**What you have to do:** Repeat the data that follows, word for word, without the images.

..........

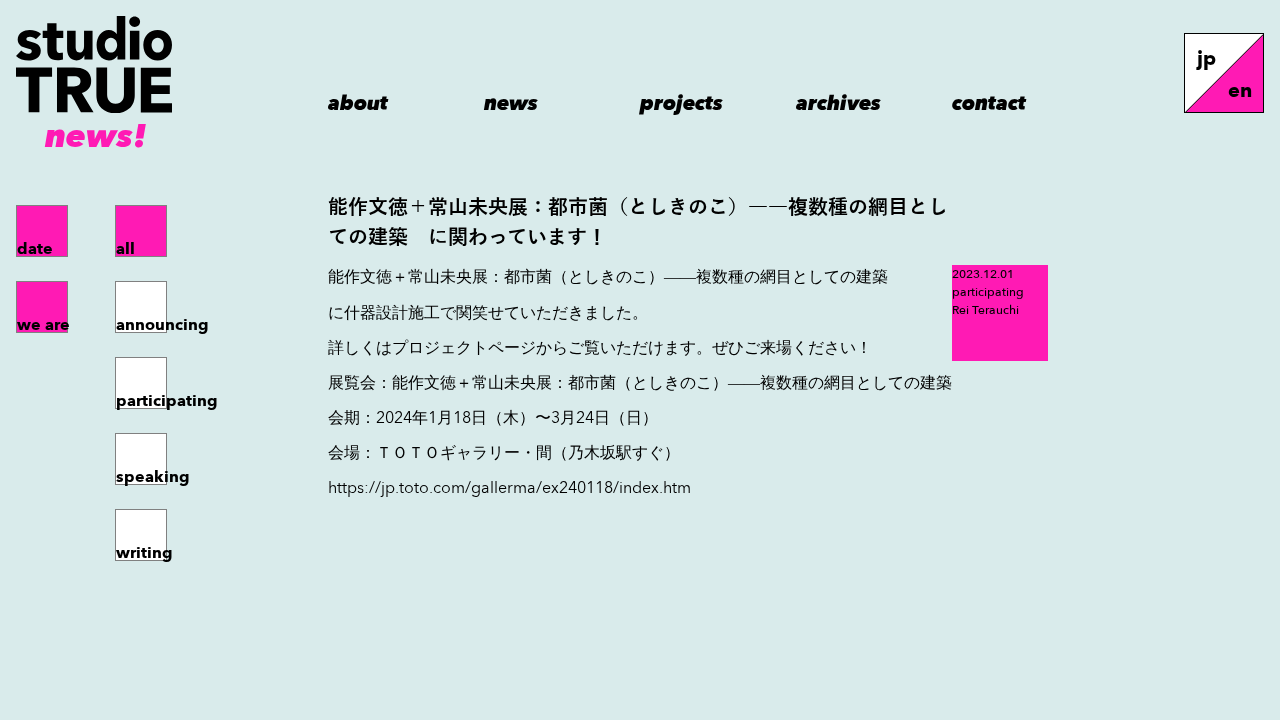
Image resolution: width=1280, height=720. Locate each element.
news (511, 101)
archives (838, 101)
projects (681, 101)
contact (989, 101)
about (358, 101)
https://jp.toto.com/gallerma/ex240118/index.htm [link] (509, 487)
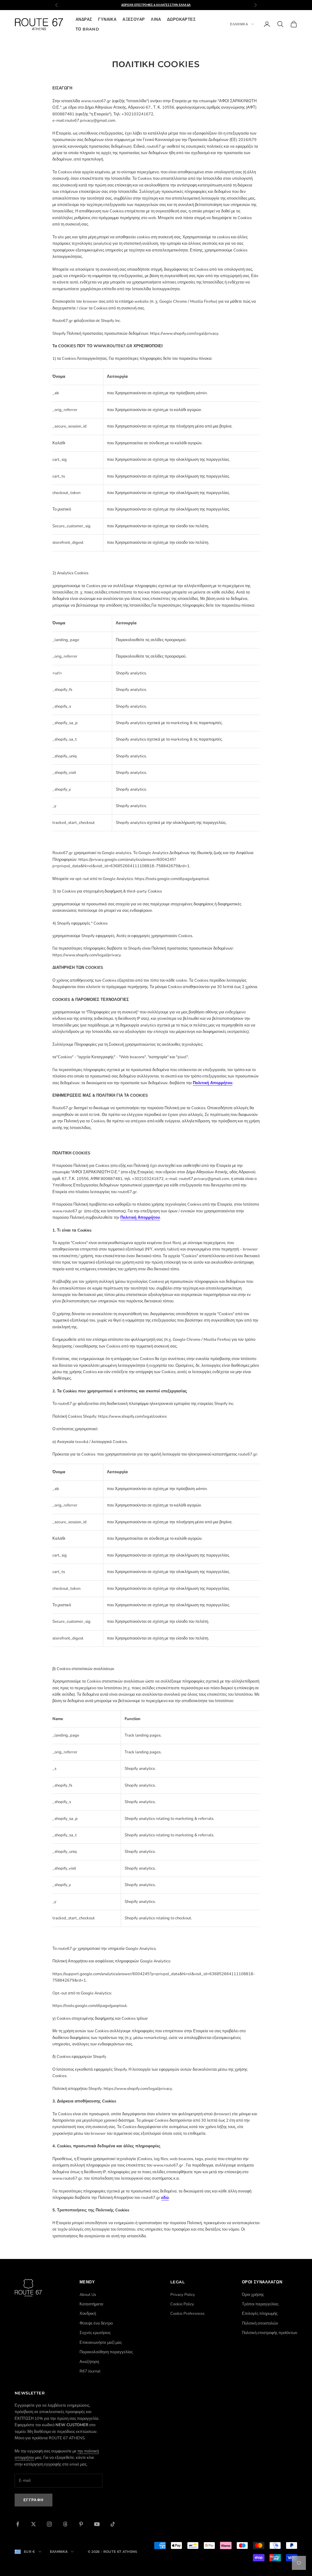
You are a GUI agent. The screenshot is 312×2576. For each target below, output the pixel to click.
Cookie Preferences (187, 2313)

..........

**Problem solution:**
Image resolution: width=1280, height=720. Locate each element.
news (511, 101)
archives (838, 101)
projects (681, 101)
contact (989, 101)
about (358, 101)
https://jp.toto.com/gallerma/ex240118/index.htm [link] (509, 487)
You are a GUI agent. The screenshot is 312×2576. For each target below, output the pixel to click.
Cookie Preferences (187, 2313)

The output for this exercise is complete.